Pintman №3 and I were recently chatting about The Bleeding Horse and immediately we were in agreement that it was a pub which we both certainly liked. Its abundance of differently shaped, sized, and lit spaces give it a wide appeal and its historical chops are, of course – an advantage. Not only does the pub have age and name at its disposal to pique history gluttons, but it also has plenty of ties to Literature – James Clarence Mangan is said to have frequented the place and it gets a mention in the grandest of Dublin texts – Ulysses. It’s also cited in Donleavy’s Gingerman.
Speaking some more about the place, we did note one feature which we’d mark the pub down on and that was the expanse of the large, centre-located bar. Mulling this over, we compared it to Synott’s of Stephen’s Green – their’s being the most extreme example of over-allocation of bar space. Though we were in agreement that The Bleeding Horse wasn’t that far gone.
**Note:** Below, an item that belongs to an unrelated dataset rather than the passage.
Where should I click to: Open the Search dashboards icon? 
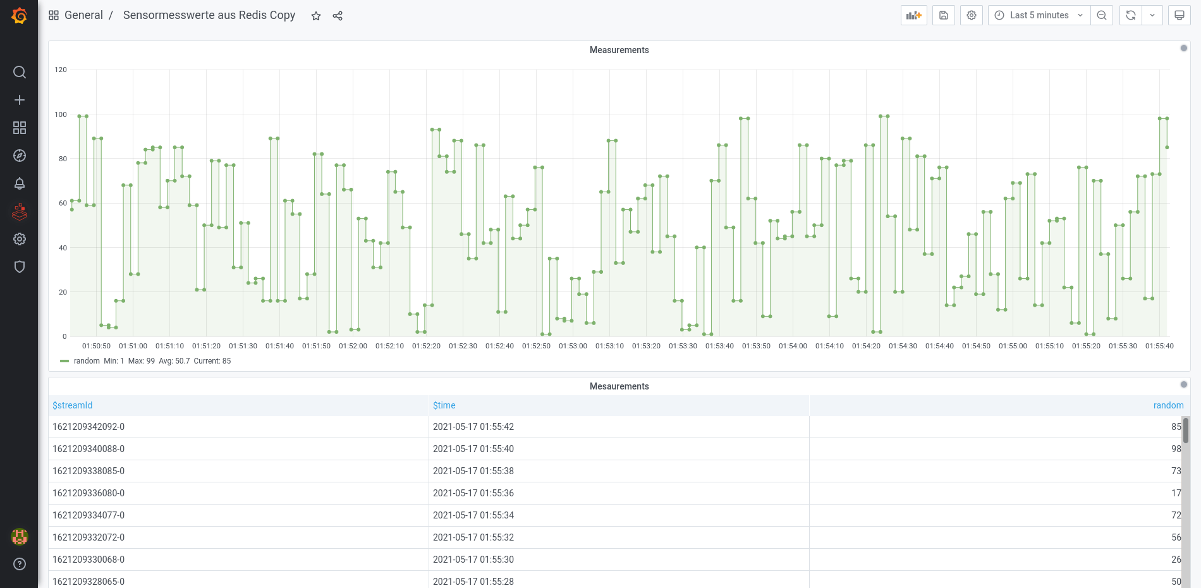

Naturally enough, after that, chat mutated to talk of large bars in general. We wondered if our unease with them related to some subconscious awareness of longer beer lines and their inherent susceptibility to the production of poorer pints, in comparison to their shorter counterparts.
We also pondered the phenomenon of larger bars not usually increasing the speed at which you could obtain a pint, suggesting that there may be complex mathematics at play behind the scenes there. But that’s definitely one to work out over a pint and with a few betting slips and bookie’s pencils.
The Bleeding Horse really is understated in comparison to some of the pubs in our city, whose owners (or PR agencies) are only too happy to fabricate some bespoke bollocks to tie in with their “image” and sell you sugar-laden, low abv cocktails. The pub is a good one, and an infinitely better choice to drink in over its newest neighbour. And while we can’t speak for the quality or the price of the pint at this minute, given the gap between present times and our last visit, we certainly would have no hesitation in returning to suss this out. And we might just.
Post Script: And just might, we did. A recent visit to the pub gave us the current price (late 2021) of €5.50 for a pint of Guinness, and a more than acceptable one it was too.